**INSTRUCTIONS TO FOLLOW:** List, from the lines below, each one with "heading" in it.

**RECORDED INFORMATION:**
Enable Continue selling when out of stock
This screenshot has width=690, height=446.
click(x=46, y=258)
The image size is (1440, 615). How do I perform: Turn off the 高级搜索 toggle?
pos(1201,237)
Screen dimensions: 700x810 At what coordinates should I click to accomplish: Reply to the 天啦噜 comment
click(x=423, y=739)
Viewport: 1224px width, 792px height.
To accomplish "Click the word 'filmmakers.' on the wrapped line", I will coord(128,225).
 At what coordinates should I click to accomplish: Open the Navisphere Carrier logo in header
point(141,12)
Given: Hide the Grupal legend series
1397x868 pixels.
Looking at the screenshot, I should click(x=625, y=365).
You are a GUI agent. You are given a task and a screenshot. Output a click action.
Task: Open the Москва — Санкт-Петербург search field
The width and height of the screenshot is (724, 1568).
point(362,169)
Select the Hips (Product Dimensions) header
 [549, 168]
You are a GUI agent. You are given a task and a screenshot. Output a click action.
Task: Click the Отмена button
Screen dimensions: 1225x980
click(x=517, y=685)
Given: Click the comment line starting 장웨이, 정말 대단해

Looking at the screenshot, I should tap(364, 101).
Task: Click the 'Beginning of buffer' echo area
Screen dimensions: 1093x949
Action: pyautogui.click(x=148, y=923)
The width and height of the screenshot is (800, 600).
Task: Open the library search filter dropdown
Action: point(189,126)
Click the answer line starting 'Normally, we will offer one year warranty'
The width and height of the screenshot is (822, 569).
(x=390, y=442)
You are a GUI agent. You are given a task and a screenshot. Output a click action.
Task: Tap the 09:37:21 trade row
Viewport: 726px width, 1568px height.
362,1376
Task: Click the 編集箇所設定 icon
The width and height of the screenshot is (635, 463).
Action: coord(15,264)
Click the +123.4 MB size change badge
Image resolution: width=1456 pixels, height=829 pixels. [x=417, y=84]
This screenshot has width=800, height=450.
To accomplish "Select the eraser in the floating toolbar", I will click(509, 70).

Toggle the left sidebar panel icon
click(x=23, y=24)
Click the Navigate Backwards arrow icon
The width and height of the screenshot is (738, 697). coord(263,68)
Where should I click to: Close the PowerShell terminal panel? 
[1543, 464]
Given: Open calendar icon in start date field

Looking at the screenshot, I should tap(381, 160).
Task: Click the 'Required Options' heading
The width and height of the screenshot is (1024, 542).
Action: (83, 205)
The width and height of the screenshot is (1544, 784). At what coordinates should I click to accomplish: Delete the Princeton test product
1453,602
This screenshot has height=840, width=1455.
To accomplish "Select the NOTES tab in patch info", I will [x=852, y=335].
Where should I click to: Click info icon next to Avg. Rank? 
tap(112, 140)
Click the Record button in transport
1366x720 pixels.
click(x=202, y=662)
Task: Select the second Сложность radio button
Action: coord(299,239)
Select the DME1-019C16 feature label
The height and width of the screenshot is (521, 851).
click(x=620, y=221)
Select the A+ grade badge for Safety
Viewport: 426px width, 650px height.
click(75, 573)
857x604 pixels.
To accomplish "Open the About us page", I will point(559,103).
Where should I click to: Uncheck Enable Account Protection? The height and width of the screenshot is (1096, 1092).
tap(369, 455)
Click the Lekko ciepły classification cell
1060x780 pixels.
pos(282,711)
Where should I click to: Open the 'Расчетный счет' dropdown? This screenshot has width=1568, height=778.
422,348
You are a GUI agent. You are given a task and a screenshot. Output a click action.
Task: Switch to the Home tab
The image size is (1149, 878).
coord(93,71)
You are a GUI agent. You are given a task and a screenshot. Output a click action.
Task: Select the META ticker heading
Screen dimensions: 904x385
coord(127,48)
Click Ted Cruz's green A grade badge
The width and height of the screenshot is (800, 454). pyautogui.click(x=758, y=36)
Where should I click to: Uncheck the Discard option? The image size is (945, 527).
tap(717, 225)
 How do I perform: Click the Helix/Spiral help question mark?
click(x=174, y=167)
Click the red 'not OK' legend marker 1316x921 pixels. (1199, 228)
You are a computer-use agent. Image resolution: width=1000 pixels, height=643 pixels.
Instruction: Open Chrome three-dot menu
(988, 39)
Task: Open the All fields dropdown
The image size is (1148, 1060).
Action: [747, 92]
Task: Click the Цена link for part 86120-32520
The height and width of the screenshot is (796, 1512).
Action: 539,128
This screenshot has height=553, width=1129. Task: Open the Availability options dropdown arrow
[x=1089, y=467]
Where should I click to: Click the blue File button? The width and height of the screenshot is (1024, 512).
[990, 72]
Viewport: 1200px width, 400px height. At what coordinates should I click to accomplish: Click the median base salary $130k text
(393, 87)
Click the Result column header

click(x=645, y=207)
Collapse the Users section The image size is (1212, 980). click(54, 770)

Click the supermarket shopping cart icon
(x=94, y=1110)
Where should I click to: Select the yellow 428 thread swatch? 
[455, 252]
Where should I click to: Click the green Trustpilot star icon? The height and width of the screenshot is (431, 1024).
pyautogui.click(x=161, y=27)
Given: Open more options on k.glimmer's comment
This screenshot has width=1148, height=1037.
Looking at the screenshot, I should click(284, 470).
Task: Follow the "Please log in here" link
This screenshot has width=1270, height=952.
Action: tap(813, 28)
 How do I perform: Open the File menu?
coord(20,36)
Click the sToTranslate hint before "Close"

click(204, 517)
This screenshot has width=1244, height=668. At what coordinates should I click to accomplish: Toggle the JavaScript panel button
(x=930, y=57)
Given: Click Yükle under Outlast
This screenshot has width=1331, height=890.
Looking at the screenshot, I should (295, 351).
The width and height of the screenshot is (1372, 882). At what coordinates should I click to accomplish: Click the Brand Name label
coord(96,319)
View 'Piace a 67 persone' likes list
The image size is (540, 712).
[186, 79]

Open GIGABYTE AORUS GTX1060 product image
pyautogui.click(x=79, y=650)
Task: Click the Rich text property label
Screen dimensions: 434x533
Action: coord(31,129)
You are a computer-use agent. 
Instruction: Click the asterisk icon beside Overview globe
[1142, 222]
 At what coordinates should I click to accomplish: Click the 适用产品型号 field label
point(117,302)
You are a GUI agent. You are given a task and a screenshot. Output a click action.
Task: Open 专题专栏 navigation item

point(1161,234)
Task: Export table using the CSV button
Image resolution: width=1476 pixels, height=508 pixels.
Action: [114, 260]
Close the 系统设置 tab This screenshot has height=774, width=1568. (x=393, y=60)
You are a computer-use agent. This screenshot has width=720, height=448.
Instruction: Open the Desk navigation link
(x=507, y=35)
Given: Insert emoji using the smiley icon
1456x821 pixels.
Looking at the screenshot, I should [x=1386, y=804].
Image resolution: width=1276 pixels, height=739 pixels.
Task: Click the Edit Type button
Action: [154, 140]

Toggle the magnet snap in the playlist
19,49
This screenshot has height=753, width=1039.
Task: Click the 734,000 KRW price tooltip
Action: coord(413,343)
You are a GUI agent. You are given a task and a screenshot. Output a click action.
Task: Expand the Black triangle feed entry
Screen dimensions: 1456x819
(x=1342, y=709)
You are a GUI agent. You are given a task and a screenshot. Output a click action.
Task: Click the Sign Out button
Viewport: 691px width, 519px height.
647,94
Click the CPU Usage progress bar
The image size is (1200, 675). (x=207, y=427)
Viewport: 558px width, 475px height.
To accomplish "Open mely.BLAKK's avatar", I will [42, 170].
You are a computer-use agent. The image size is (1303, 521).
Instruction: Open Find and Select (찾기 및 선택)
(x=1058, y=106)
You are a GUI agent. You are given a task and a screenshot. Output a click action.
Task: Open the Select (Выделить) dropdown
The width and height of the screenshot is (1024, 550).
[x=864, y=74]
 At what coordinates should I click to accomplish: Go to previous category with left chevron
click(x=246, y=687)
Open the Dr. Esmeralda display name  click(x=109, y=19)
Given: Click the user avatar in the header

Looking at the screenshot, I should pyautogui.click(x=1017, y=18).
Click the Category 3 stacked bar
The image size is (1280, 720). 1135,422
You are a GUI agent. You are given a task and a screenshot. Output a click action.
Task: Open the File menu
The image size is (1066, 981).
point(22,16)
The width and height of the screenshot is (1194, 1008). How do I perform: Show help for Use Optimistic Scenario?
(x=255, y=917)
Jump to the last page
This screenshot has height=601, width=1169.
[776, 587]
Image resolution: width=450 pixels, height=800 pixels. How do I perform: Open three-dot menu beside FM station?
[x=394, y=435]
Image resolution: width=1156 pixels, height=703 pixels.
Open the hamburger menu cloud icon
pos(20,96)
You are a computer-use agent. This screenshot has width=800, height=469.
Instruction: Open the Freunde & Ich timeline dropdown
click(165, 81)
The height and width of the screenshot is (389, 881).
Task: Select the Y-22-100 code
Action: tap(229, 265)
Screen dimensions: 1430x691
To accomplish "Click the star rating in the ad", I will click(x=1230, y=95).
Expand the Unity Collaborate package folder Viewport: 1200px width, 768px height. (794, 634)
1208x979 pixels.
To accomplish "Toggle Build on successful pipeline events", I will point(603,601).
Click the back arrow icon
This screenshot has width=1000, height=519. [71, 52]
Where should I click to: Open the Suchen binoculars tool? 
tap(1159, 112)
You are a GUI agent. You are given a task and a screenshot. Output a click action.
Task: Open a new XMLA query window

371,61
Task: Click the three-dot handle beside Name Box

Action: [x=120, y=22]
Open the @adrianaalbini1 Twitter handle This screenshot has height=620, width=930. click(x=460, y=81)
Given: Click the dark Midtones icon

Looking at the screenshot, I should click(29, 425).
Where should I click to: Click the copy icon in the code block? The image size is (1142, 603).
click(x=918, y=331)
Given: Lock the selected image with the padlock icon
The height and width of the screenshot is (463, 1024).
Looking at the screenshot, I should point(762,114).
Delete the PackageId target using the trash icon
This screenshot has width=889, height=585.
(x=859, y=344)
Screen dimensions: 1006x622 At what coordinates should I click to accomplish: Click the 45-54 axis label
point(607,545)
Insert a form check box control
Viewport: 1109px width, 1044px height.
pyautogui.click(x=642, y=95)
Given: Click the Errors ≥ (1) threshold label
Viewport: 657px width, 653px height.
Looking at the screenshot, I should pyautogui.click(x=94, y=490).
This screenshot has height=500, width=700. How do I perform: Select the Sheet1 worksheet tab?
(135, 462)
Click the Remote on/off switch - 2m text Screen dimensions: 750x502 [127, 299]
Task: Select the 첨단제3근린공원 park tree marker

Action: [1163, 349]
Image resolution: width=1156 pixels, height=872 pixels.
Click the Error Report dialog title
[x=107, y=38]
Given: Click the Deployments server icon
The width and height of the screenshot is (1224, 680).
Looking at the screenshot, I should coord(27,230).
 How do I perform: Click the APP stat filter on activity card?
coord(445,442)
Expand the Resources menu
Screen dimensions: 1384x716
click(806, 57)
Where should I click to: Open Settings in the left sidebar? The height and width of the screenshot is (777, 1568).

**RESULT:**
Task: Click the 'Required Options' heading
Task: Select the META ticker heading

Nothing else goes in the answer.